Like everywhere in the world, people wait patiently for the doctors to appear. There are just fewer of them here. They sweep in, do their job, and exit.

“Bonjour Michelle.” Dr. Narcisse Nadege greets me. “Is his infection any better?” Samuel has a bad ear infection, and she uses cotton to swab goo out of his ear with a worried expression. In the middle of Samuel’s appointment, her mobile phone rings. She speaks in fast Creole. “Did you put him on oxygen?” she asks. When she hangs up, she pauses. “Michelle, excuse me. I will be back in ten minutes.”

I bounce Samuel on my knee but he always keeps the same serious expression on his face, as if he knows what’s going on.

Ten minutes later, Dr. Nadege returns. “Is everything ok?” I ask. She shakes her head.

The child had died. “It’s sad.” she says to me.

I watch her calmly continue her work. I realize that there is nothing unusual about this day for her. I can’t imagine what it’s like to be her.

A Haitian Orphanage

There are three orphans who live at the hospital. By “live,” I mean that they have tiny cribs in the corner of the pediatric ward, and I assume they get some kind of food. One of them is a six year old girl who sleeps in a crib that is barely long enough for her body.

I don’t know how long they have been there. They are wards of the city. My NGO identified an orphanage near Port-au-Prince that would accept them if we can get permission from the city of Jeremie to release them.

I was asking for help from the hospital social worker when I suddenly realized that my concept of “orphanage” was not the Haitian concept. To me, an orphanage should be a place that tries to find families that will adopt its wards.

“Fedy, we would like to move the orphans to an orphanage, near Port-au-Prince.” I explained in French.

“Ahh!” he smiled gently. “A place where they would be able to give the children better attention, more care?” he asked happily.

I shook my head. A place where they might get to live in a home with a family, I explained to him. My head was a mess of creole and French, so I tried to remember the word in English: “ADOPTION.”

Adoption does not exist here. There are not enough parents for children. “So, in the United States, a woman can choose to adopt a child instead of having her own child?” Fedy asked me. Exactly. It wasn’t until that moment that I understood why those three children were just living in the hospital. No one liked it. No one believed it was good for them. The pediatricians wanted to help the children. But people do not adopt other children here -- my idea of an orphanage didn't exist.

In Haiti, Fedy explained to me, many children are said to be “without fathers.” I've met numerous women have children from different boyfriends. Abandonment of their children is widespread, commonplace. To the extent that parliament is trying to pass a “responsible father” law.

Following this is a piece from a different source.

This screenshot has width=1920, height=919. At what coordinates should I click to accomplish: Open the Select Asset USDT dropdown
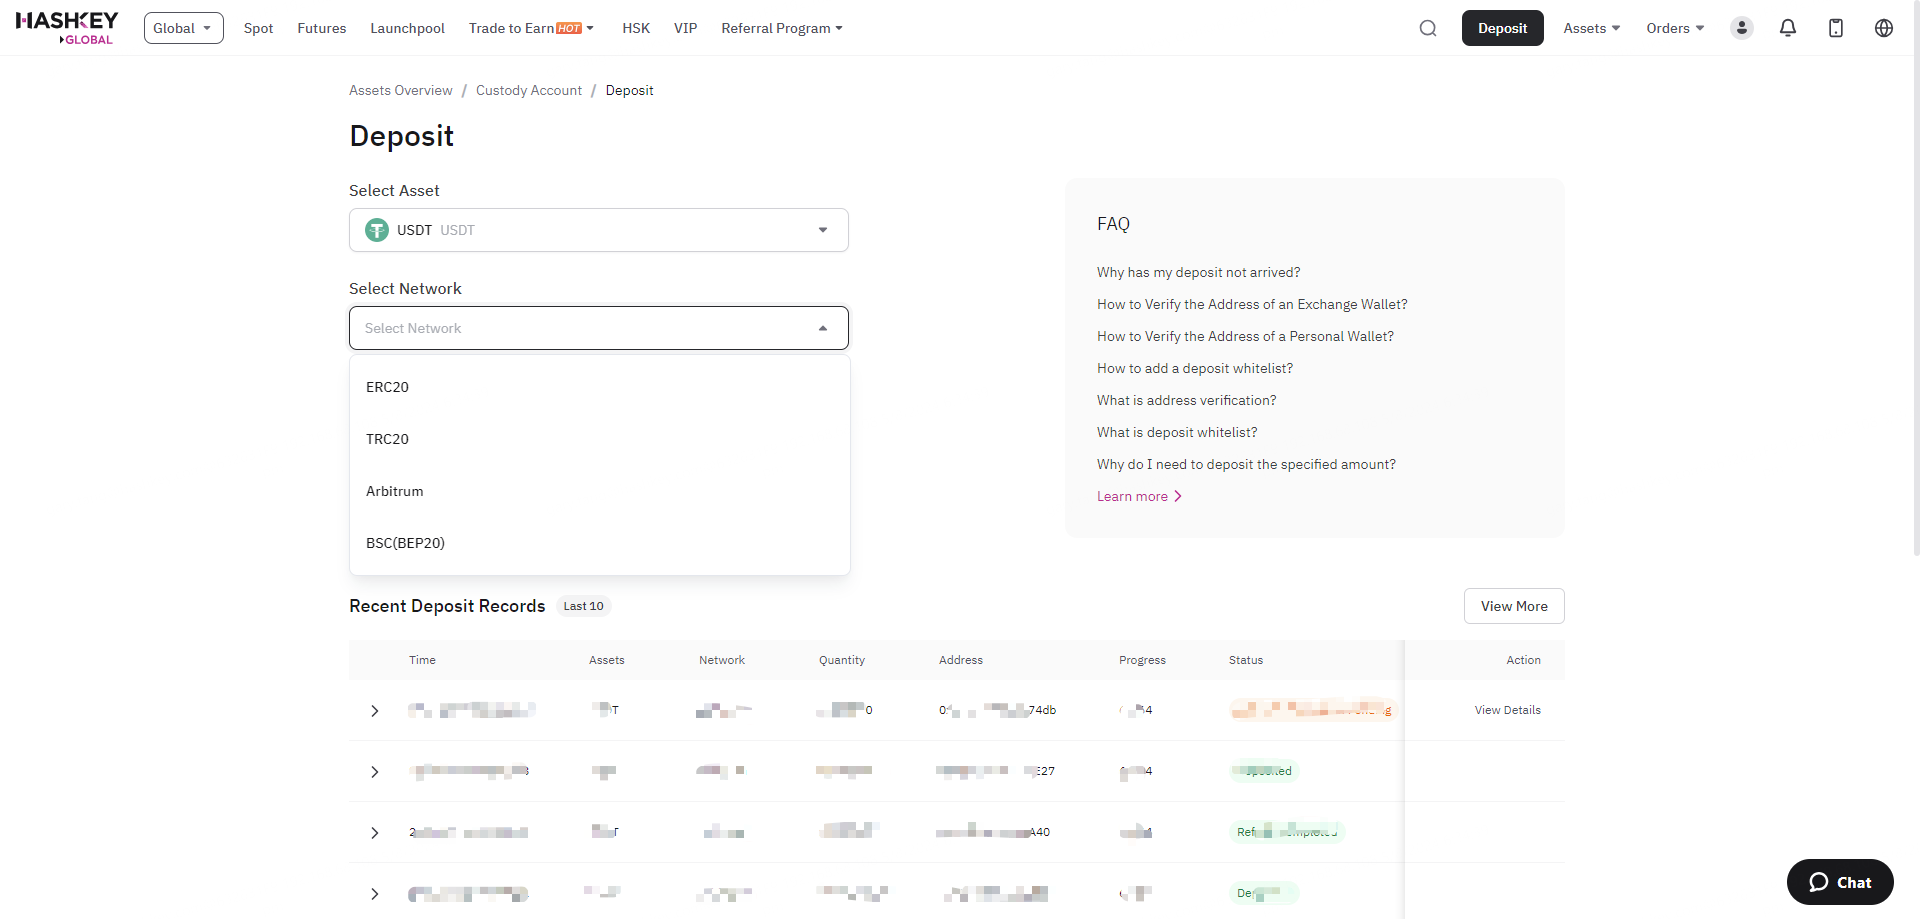pos(598,230)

“What are they going to DO!” I asked Fedy. “Make them pay a fine??” I raised my eyebrows at him. “It’s in parliament, they are still working on the law.” He reassured me. “Mmm, Fedy, and who is going to go find these fathers and enforce it?”

We’ll see what happens, if this law gets written and passed.

Anyway, before the hospital will write me a letter allowing me to leave with the three orphans, I need permission from the UN military. I have been waiting for someone from the UN to arrive at the hospital so I can get the kids released.

“Michelle, MINUSTAH.... they are never going to show up. You have to go to the office of the UN Military. To get permission.”

“And I just walk into the UN office and ask who is responsible for these kids? Who do I ask for?”

Fedy shook his head at me. “Just go.”

Trying to find someone from the UN who will admit to having any responsibility for these children is going to be a nightmare. I am going to be shuffled from desk to desk, until I am unable to continue speaking French. I just know it.